[Items from a dataset]
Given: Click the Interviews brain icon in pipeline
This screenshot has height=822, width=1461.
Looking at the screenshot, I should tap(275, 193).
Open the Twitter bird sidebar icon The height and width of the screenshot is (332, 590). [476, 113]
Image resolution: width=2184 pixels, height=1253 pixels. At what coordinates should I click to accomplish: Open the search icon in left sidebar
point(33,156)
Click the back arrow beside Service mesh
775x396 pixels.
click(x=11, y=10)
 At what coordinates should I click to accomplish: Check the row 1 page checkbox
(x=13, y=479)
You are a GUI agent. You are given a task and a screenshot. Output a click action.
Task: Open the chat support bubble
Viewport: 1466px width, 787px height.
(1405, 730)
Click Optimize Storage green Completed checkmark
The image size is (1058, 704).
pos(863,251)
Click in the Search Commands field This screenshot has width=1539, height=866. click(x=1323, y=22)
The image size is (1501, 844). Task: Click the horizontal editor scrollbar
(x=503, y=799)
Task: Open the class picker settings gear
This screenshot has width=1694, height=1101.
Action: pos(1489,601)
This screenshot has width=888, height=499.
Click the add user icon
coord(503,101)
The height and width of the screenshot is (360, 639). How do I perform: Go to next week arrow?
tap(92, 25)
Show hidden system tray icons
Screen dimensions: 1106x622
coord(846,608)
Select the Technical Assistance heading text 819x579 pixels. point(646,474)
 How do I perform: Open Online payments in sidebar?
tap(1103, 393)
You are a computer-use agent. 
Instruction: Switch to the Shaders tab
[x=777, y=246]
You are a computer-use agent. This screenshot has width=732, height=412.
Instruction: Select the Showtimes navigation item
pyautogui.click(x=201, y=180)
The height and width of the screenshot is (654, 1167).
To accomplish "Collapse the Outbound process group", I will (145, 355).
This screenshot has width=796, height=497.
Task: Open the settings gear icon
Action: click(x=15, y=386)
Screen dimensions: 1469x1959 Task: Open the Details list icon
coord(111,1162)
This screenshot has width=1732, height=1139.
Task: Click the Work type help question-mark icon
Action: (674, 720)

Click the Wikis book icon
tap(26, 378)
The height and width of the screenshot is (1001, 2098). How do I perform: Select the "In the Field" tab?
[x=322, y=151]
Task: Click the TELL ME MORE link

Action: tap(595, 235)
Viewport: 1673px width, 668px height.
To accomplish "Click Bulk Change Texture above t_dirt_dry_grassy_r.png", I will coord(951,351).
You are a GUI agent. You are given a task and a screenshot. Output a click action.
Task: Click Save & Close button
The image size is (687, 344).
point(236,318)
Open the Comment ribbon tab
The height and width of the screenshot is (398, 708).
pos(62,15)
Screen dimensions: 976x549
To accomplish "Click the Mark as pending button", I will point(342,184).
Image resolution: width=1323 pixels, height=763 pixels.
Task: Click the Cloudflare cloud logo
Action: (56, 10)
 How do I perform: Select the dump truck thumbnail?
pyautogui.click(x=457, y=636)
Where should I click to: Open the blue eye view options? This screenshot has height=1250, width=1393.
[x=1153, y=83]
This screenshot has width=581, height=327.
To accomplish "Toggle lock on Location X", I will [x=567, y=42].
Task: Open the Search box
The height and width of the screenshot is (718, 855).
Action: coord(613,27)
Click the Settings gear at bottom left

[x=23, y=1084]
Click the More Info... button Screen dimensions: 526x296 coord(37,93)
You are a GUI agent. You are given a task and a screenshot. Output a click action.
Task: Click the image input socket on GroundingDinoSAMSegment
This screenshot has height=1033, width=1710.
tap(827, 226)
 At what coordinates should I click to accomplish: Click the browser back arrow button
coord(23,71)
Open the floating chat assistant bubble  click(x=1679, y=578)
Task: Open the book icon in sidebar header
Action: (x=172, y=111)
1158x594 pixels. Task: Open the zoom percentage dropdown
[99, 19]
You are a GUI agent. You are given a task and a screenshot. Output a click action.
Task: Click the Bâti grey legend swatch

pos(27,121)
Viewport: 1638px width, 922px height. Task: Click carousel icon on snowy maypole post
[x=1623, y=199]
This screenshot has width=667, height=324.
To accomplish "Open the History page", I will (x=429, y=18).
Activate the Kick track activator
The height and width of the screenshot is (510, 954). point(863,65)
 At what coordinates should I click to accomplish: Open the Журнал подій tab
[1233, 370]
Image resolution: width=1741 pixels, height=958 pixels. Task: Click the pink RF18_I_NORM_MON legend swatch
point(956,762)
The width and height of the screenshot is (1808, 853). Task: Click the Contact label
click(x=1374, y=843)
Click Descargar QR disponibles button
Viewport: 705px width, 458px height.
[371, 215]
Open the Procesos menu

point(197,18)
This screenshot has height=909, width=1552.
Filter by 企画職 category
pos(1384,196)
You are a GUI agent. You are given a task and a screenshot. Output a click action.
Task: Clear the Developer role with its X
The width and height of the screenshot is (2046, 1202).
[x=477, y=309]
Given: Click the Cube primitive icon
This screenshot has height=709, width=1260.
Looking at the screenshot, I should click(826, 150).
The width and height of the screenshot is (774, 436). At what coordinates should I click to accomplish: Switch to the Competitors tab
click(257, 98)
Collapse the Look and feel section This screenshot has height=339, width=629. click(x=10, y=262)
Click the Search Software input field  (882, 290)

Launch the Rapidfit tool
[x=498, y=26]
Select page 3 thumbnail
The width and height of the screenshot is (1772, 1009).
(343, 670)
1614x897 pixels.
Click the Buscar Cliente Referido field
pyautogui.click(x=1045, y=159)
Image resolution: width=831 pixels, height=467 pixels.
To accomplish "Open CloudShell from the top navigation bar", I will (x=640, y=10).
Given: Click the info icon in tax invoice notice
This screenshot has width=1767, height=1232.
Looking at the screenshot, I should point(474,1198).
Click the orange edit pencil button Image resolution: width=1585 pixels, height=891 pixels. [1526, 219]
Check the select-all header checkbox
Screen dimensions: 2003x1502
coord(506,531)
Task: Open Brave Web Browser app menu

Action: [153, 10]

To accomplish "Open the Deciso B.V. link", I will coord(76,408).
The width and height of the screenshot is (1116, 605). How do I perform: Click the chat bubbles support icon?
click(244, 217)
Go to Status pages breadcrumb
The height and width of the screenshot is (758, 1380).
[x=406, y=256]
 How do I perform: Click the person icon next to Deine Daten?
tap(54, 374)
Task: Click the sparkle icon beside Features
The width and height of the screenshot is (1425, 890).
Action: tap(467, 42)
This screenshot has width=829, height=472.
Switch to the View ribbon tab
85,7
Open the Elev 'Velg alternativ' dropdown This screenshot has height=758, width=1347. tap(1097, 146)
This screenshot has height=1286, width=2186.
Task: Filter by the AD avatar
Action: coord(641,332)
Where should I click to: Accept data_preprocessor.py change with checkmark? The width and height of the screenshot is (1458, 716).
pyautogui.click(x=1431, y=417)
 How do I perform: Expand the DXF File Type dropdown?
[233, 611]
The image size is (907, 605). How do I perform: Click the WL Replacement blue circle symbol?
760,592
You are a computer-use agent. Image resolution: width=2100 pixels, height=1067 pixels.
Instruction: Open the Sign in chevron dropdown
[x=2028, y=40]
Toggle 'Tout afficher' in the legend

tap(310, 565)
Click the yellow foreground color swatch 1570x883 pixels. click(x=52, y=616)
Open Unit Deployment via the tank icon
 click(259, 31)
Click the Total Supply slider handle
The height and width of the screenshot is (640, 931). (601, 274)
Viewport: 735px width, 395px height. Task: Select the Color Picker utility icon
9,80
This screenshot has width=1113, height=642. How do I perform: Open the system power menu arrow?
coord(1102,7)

What is needed: Every line from the one with "Screen dimensions: 2003x1502" through the last line of the records above should be returned exactly, please, and no others.

Result:
Screen dimensions: 2003x1502
coord(506,531)
Task: Open Brave Web Browser app menu

Action: [153, 10]

To accomplish "Open the Deciso B.V. link", I will coord(76,408).
The width and height of the screenshot is (1116, 605). How do I perform: Click the chat bubbles support icon?
click(244, 217)
Go to Status pages breadcrumb
The height and width of the screenshot is (758, 1380).
[x=406, y=256]
 How do I perform: Click the person icon next to Deine Daten?
tap(54, 374)
Task: Click the sparkle icon beside Features
The width and height of the screenshot is (1425, 890).
Action: tap(467, 42)
This screenshot has width=829, height=472.
Switch to the View ribbon tab
85,7
Open the Elev 'Velg alternativ' dropdown This screenshot has height=758, width=1347. tap(1097, 146)
This screenshot has height=1286, width=2186.
Task: Filter by the AD avatar
Action: coord(641,332)
Where should I click to: Accept data_preprocessor.py change with checkmark? The width and height of the screenshot is (1458, 716).
pyautogui.click(x=1431, y=417)
 How do I perform: Expand the DXF File Type dropdown?
[233, 611]
The image size is (907, 605). How do I perform: Click the WL Replacement blue circle symbol?
760,592
You are a computer-use agent. Image resolution: width=2100 pixels, height=1067 pixels.
Instruction: Open the Sign in chevron dropdown
[x=2028, y=40]
Toggle 'Tout afficher' in the legend

tap(310, 565)
Click the yellow foreground color swatch 1570x883 pixels. click(x=52, y=616)
Open Unit Deployment via the tank icon
 click(259, 31)
Click the Total Supply slider handle
The height and width of the screenshot is (640, 931). (601, 274)
Viewport: 735px width, 395px height. Task: Select the Color Picker utility icon
9,80
This screenshot has width=1113, height=642. How do I perform: Open the system power menu arrow?
coord(1102,7)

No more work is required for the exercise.